-- start of Selected extract --
Today I'm going to teach you an exercise we call the figure eights. This exercise will help you transfer your weight from right to left with balance and strength and power through the hips to create mobility through the chest, the thorastic cavity and the shoulders and tie in hand to feet.
Whole body, strength, balance and power.
The exercise looks like this, plant straight ahead and make figure eight movements. Really forces you to brace your breath and you'll feel the muscles in between your ribs, they're going to stretch and you're going to strengthen. Here's how we break this exercise down. We’re use different footwork to learn it. So instead of facing ahead, I'm going to face to the side and we're going to bring the club to my side so it's where it will be if I were facing ahead. I'm just going to lift it up and make a circle, so its coming down as it's on this backside and I just come back up to that center and I chamber that. Now, switch the feet, bring it up and back and down, circle, chamber. Switch it, just get comfortable with that pattern; its like this infinity that's wrapping around your body on both sides.
When I get it to square up, I just put those steps together. I come here, I can park it, and you just want to groove that pattern right there and now, once I have the pattern. Now I put speed into it and the club's going to be silent. You're going to make no sound with the club because it's the centrifugal force pulling the weight out to the top of the club head. So here it is; you will feel your weight shift. You will feel your gluteal activation, you want to really tie in your power to the center and here's where it's really cool: We're going to use this spiraling technique with the club where I'm going to combine rotation with that figure eight and that's going to make this move super fluid and it will help you groove better with the sports where you're holding a racket or a bat or a lacrosse stick or whatever it is. The more coordination you have here, the better you'll be at that.
So what I'm going to do is when I bring the club over here, I'm going to rotate the club so I'm rotating and it's almost like I'm winding up the body here to really pull in up and then I rotate the other way. You can almost think of it as letting the thumbs be the tail so when you're doing that figure eight, you just turn it so that the thumbs are behind and the knuckles are leading and you're going to find that groove pattern really clean so that we have this spiraling action that's smooth, and smooth is how we move really fast.
-- end of Selected extract --
-- start of Record excerpts --
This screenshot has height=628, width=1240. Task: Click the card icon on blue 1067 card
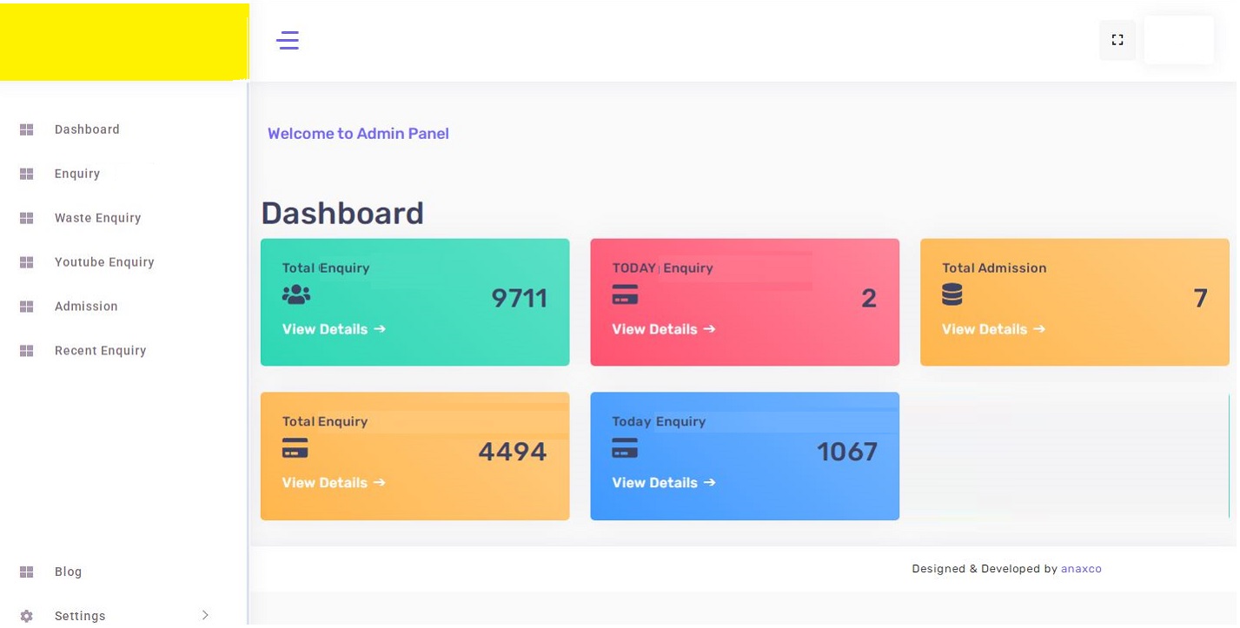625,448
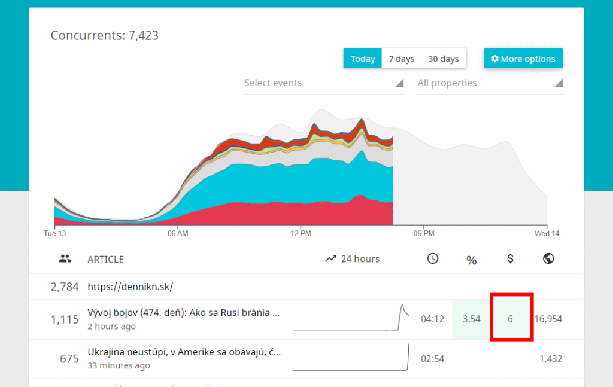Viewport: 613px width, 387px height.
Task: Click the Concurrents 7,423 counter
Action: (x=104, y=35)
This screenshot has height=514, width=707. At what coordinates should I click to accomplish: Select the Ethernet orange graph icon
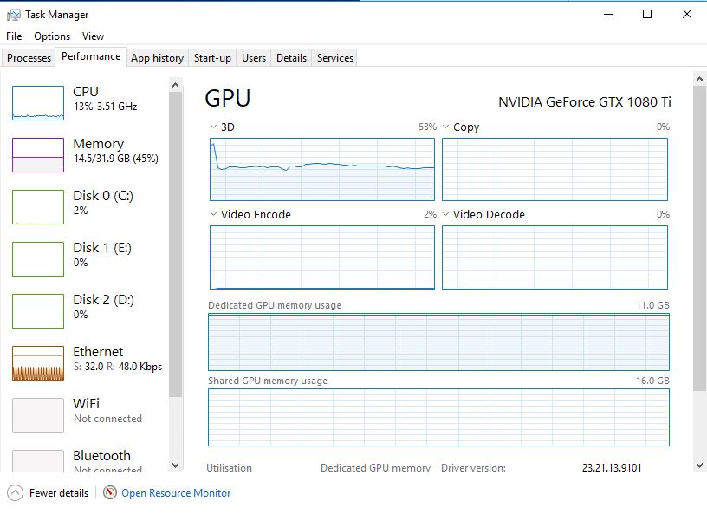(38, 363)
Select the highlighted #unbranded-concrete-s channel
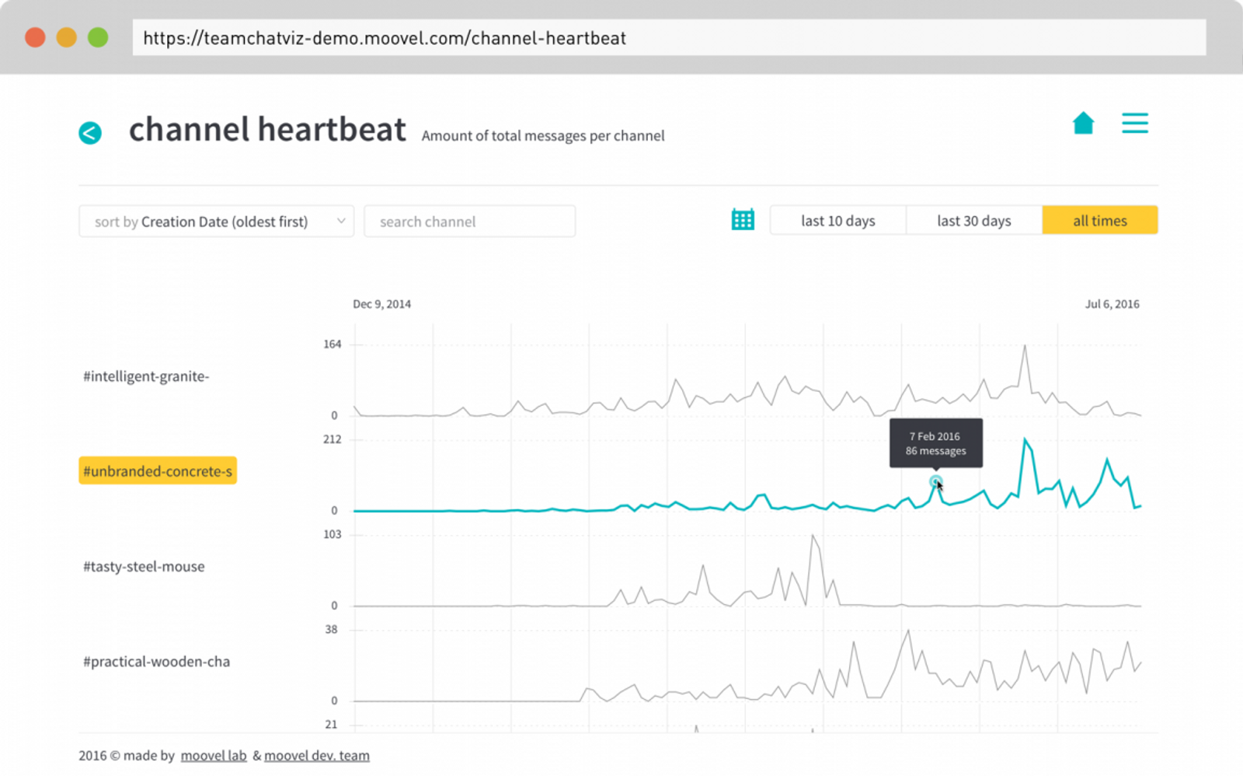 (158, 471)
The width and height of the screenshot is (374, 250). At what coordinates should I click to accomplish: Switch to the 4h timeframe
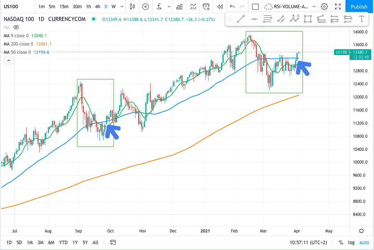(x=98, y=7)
-- end of Record excerpts --
#### Set task 1:
Which sports items does the figure-eight exercise transcript name as things a person might be holding? List them all.
#### Set task 2:
Can you return the part of the records that opens with the line containing "Select the highlighted" and runs through the end of the records, leaving the pictures out?

#### Solution 1:
- a racket
- a bat
- a lacrosse stick

#### Solution 2:
Select the highlighted #unbranded-concrete-s channel
 (158, 471)
The width and height of the screenshot is (374, 250). At what coordinates should I click to accomplish: Switch to the 4h timeframe
(x=98, y=7)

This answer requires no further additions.